### Passage:
────────────────────────────────────────
Seaton Center hosts wheelchair basketball tourney

By Paul Martin

A well-executed fast break ended with a made layup, as the crowd cheered from the steel bleachers.  Justin Harris watched this game from the sideline, as he anxiously waited for his team’s turn to take the court. The gymnasium was full of excitement Saturday, as the wheelchair basketball tournament was narrowed down for Sunday’s championship games.

Harris is a shooting guard for his team called Hill on Wheels.  He never really envisioned being here today, based on the tough start to his life.  Harris was born with Spina Bifida, which is a developmental spine disorder that affects the use of his legs.  He has operated out of a wheelchair his entire life, but was still able to play basketball in his hometown of Louisville.  One day, Harris was given a random opportunity to jump-start a new adventure.

“I was scrimmaging and playing pick-up basketball, when a guy came out and said they were starting up a team in Lexington,” said Harris.  “I was young at the time, and I was kind of nervous about it.  But, I told myself I might as well give it a shot.”
────────────────────────────────────────
### Excerpted data:
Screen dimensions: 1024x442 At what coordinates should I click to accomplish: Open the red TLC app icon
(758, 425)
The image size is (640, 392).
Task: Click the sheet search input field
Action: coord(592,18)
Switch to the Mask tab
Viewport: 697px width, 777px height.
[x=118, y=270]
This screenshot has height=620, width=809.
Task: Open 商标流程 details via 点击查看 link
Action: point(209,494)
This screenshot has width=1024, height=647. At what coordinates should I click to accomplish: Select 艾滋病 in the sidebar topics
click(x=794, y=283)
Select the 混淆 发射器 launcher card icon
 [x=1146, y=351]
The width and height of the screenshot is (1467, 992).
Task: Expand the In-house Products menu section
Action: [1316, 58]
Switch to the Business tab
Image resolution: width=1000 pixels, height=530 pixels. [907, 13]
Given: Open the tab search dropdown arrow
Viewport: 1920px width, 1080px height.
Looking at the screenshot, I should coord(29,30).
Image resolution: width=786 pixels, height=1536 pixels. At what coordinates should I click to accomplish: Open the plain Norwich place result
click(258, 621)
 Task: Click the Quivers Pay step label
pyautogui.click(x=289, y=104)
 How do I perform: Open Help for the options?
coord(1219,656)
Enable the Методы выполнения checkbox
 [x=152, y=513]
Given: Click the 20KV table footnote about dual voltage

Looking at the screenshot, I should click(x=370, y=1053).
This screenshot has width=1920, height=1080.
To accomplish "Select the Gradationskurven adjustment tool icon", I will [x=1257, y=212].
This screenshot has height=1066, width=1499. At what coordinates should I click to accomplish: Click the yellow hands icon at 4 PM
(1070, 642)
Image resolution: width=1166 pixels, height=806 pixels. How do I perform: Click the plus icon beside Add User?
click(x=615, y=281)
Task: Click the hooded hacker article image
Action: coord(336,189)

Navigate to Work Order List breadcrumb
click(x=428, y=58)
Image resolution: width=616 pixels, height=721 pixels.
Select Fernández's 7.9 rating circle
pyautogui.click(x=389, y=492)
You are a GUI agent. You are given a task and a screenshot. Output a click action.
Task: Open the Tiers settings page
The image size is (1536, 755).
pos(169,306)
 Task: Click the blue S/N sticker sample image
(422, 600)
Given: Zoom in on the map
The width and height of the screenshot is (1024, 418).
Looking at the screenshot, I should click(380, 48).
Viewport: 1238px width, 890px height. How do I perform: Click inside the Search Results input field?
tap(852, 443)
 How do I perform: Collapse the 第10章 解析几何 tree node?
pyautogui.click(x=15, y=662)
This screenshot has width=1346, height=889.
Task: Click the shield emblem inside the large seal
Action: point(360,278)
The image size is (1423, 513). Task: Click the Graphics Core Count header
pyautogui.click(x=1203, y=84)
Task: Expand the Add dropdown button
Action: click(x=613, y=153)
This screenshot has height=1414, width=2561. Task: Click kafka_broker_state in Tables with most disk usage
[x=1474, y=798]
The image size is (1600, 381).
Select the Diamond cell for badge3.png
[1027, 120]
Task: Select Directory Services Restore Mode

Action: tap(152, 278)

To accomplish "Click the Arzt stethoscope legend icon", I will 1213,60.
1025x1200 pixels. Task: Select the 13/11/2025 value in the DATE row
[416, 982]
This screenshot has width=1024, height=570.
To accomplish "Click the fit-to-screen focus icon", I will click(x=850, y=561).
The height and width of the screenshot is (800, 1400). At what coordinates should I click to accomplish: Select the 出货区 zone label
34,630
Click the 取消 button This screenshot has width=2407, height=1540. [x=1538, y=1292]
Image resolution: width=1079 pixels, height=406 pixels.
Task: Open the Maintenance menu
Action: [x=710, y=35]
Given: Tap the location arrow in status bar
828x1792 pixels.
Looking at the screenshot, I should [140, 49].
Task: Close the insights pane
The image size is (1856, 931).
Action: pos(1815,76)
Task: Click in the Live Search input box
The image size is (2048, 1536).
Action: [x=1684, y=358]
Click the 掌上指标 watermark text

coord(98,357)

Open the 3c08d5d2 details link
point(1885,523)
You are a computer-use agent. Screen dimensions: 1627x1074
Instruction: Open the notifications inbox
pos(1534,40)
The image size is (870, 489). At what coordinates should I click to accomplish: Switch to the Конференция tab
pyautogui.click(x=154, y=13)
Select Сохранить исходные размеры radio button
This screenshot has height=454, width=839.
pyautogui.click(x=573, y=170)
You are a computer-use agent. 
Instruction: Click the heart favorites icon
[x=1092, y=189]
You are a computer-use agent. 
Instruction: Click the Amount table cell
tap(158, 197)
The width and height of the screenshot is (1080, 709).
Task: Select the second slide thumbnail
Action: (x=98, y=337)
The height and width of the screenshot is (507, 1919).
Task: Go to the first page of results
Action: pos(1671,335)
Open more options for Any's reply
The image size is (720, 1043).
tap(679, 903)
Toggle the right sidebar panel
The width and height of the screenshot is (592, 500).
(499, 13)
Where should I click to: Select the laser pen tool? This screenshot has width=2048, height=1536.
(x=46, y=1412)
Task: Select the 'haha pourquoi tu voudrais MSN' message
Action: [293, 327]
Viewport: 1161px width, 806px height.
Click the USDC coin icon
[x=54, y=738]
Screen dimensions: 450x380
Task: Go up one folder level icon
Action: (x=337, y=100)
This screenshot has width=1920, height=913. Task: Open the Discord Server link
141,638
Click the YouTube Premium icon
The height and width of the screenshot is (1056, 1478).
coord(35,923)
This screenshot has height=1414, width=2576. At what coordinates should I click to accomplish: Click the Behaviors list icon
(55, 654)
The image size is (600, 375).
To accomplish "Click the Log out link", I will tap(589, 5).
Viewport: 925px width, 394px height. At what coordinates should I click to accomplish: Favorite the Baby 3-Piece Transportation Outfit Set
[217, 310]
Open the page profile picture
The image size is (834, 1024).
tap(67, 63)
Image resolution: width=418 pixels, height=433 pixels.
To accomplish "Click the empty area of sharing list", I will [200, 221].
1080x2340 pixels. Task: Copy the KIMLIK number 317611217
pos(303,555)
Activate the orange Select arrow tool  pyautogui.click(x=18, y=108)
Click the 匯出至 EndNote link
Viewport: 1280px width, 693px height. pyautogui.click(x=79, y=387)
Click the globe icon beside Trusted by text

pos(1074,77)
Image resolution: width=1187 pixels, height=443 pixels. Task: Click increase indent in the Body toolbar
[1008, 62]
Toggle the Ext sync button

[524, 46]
────────────────────────────────────────
### Requirements:
[a] In the wheelchair basketball article, what position does Justin Harris play for Hill on Wheels?
[b] Rewrite the part of the wheelchair basketball article that begins at the words "Seaton Center hosts" and stops after "Sunday’s championship games.", using "stands" in place of "bleachers".
[c] Continue the wheelchair basketball article from its last sentence.

### Task answers:
[a] Shooting guard.

[b]
Seaton Center hosts wheelchair basketball tourney

By Paul Martin

A well-executed fast break ended with a made layup, as the crowd cheered from the steel stands.  Justin Harris watched this game from the sideline, as he anxiously waited for his team’s turn to take the court. The gymnasium was full of excitement Saturday, as the wheelchair basketball tournament was narrowed down for Sunday’s championship games.

[c]
Nine years later, Harris is still part of the squad and continues to represent Hill on Wheels.  His team is sponsored by Lexington’s Cardinal Hill Rehabilitation Center, as they join 33 other teams from the National Wheelchair Basketball Association  in the annual Bluegrass Invitational Tournament. This wheelchair basketball event is held each year at the Seaton Center on UK’s campus.  It is organized by the Lexington Division of Parks and Recreation, and the University of Kentucky Campus Recreation Department.

Teams from the Championship Division and Division III of the NWBA are in attendance, competing for separate titles.  Tournament Director Evelyn Bologna has been in charge 14 years, and takes great pride in putting this talent on display.

“I enjoy seeing the progression of the sport,” said Bologna.  “It’s amazing to see the athleticism of the players.”

The rules for wheelchair basketball are similar to those at the NCAA level, but with a few minor modifications.  The court dimensions and goal heights are the same, but there is no double dribble violation.  A player can only take two pushes of his/her chair before they pass, shoot, or dribble.  A shot clock is also used to ensure a quality pace to the game.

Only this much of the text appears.